━━━━━ TEXT SEGMENT ━━━━━

James Bracken opened a tavern at 3 Eden Quay, leveraging the bustling commerce and strategic location. Despite resistance from authorities, his tavern quickly became a popular social hub, offering food and drink to locals and visitors.

1874: Ownership Transfer to Mark Crowley

After James Bracken’s death in 1872, his widow briefly managed the tavern before passing it to Mark Crowley in 1874. Crowley’s tenure was short, selling the business to Patrick Doyle in 1878, marking a new era of growth.

 

1891: Gerald Mooney’s Acquisition and Renovation

Gerald Mooney, son of the founder of Mooney’s pub empire, acquired the pub and initiated a lavish Victorian refurbishment, significantly increasing its business and reputation. It became a prominent venue frequented by diverse patrons, including James Joyce.

1916: Easter Rising Destruction

Mooney’s of Eden Quay was heavily damaged during the Easter Rising, as British forces shelled the area. The pub and surrounding buildings were engulfed in flames, leading to significant reconstruction efforts post-uprising.

1922: Michael Neville’s Murder During Civil War

In the turmoil of the Irish Civil War, Michael Neville, a barman at Mooney’s and an Anti-Treaty IRA member, was abducted and murdered. This incident highlighted the intense conflicts and dangers of the period.

━━━━━ GIVEN DATA ━━━━━

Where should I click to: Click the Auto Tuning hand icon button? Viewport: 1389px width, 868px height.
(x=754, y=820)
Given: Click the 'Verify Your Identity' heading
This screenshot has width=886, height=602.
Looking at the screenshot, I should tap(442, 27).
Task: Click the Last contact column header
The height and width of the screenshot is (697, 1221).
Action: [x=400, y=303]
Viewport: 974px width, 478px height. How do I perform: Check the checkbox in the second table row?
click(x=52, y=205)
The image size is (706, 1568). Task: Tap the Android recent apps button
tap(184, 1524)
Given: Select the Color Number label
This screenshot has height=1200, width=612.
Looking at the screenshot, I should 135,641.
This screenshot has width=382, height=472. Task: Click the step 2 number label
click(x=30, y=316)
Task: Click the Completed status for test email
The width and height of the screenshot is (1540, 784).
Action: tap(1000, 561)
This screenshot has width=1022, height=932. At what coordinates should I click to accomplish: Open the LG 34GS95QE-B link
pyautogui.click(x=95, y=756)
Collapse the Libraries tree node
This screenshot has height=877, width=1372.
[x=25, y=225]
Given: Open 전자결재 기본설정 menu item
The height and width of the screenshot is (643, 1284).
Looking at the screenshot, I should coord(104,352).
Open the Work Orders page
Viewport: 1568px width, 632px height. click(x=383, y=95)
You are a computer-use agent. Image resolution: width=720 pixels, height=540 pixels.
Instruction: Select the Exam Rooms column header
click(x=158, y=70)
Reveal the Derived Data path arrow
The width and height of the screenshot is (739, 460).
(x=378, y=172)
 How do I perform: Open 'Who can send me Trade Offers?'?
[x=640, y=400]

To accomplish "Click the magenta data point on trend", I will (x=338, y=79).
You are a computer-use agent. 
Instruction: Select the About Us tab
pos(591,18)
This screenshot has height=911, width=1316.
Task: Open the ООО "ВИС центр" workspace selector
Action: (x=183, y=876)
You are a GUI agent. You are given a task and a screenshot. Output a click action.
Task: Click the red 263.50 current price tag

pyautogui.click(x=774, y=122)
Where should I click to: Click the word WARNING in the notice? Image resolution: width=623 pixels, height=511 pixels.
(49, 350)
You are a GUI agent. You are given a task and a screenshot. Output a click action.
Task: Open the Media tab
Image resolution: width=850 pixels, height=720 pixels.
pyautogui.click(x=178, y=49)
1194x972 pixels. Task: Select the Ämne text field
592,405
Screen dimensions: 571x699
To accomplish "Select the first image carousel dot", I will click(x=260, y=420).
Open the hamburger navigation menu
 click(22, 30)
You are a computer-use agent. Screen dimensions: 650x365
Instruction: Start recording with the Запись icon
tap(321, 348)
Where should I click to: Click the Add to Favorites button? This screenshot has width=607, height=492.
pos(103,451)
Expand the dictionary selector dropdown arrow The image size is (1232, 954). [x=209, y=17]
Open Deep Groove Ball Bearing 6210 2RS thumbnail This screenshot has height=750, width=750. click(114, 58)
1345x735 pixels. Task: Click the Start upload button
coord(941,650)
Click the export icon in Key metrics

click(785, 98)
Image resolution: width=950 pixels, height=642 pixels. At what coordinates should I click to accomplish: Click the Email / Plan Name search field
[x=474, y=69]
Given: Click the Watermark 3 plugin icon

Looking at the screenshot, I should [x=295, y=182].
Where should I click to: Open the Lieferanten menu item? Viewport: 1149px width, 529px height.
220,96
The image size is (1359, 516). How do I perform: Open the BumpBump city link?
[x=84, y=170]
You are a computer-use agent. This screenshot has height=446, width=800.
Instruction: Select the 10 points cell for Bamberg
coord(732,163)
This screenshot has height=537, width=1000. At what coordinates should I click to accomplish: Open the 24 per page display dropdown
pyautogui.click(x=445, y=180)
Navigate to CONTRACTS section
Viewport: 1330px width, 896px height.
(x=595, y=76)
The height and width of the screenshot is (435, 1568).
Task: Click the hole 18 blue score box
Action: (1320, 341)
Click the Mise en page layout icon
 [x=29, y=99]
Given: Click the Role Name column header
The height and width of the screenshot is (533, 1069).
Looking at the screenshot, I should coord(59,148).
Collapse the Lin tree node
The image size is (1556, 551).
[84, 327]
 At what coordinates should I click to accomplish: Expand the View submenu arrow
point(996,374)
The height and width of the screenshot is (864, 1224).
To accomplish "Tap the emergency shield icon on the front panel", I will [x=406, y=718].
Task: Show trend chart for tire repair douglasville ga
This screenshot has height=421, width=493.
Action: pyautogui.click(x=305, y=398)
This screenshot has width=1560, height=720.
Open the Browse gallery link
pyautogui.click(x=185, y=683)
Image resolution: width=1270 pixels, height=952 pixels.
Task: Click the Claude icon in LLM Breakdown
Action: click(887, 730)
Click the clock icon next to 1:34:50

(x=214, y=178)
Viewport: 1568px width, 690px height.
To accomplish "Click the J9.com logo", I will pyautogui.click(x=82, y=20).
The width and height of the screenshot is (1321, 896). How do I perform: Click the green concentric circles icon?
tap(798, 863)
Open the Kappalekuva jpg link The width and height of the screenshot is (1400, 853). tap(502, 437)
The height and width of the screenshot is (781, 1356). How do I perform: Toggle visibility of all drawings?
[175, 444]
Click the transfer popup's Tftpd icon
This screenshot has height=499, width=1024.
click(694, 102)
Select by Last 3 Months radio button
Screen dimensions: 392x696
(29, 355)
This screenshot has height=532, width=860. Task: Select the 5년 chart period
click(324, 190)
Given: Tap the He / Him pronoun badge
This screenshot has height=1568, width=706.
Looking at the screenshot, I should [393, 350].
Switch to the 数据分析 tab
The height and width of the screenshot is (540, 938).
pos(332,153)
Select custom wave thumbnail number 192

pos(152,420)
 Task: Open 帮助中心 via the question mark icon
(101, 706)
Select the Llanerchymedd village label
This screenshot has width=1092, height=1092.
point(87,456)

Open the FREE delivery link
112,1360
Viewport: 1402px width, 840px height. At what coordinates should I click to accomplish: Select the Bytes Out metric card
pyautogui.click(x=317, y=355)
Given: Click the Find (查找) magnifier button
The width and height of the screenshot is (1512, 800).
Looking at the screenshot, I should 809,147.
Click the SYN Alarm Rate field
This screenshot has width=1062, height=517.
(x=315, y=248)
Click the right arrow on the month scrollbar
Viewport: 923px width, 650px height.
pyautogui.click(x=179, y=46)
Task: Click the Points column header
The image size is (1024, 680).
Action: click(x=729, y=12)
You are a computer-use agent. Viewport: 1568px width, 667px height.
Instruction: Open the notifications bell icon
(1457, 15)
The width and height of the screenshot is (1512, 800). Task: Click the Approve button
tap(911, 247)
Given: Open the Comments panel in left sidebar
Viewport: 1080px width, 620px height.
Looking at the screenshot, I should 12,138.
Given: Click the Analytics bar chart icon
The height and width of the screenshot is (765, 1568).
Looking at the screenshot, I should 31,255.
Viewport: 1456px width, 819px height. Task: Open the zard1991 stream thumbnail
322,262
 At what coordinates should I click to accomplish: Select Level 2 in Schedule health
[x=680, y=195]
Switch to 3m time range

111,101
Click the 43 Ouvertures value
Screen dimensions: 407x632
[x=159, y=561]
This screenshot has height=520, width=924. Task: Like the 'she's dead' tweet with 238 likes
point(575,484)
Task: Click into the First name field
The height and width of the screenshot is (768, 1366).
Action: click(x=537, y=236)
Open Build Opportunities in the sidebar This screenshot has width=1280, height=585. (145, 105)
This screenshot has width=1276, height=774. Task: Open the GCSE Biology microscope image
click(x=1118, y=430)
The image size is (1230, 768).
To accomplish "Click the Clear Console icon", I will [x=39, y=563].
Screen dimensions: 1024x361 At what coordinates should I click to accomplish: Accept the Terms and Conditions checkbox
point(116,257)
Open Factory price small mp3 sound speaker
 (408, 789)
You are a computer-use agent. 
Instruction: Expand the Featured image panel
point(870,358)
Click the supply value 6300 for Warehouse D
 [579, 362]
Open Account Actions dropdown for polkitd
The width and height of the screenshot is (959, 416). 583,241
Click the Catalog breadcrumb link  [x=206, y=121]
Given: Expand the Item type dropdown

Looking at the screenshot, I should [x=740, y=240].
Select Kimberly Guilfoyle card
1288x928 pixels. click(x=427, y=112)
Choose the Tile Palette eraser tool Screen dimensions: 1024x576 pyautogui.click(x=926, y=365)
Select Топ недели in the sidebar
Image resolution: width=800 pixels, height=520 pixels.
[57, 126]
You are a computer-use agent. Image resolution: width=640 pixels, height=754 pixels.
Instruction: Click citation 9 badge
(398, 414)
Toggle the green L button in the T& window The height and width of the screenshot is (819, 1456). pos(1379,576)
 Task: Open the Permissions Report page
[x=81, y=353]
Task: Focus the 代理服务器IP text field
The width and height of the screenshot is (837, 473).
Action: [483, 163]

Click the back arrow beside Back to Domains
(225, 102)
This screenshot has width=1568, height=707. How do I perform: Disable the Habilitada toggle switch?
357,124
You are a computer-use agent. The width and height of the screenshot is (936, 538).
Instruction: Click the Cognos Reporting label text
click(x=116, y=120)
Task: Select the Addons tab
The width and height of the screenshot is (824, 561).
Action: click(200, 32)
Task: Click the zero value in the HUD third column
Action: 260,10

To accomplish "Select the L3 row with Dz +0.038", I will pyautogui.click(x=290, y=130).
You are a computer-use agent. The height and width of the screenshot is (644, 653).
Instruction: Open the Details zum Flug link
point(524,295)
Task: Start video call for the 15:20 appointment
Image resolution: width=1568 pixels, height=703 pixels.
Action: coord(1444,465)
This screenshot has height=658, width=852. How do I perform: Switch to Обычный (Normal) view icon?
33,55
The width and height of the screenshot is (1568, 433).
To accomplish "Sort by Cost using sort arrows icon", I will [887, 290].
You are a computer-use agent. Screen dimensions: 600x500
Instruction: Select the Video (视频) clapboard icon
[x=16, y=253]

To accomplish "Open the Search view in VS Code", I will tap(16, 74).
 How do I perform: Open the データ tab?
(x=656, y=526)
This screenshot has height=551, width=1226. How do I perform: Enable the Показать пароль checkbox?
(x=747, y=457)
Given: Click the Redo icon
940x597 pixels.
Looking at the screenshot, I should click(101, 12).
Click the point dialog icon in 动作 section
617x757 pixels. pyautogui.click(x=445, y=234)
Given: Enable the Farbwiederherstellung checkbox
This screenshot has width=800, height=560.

━━━━━

SET TASKS.
1. Name every person the pub history above identifies by name.
2. Based on the pub history, decide whether each statement agrees with it: (a) Mark Crowley sold the business to Patrick Doyle in 1878. (b) Gerald Mooney founded Mooney's pub empire. (c) Michael Neville was a Pro-Treaty IRA member. Answer yes or no for each and quote the words that settle it.

TASK RESPONSES.
1. James Bracken, Mark Crowley, Patrick Doyle, Gerald Mooney, James Joyce, Michael Neville

2.
(a) Yes: "selling the business to Patrick Doyle in 1878"
(b) No: "Gerald Mooney, son of the founder of Mooney’s pub empire"
(c) No: "an Anti-Treaty IRA member"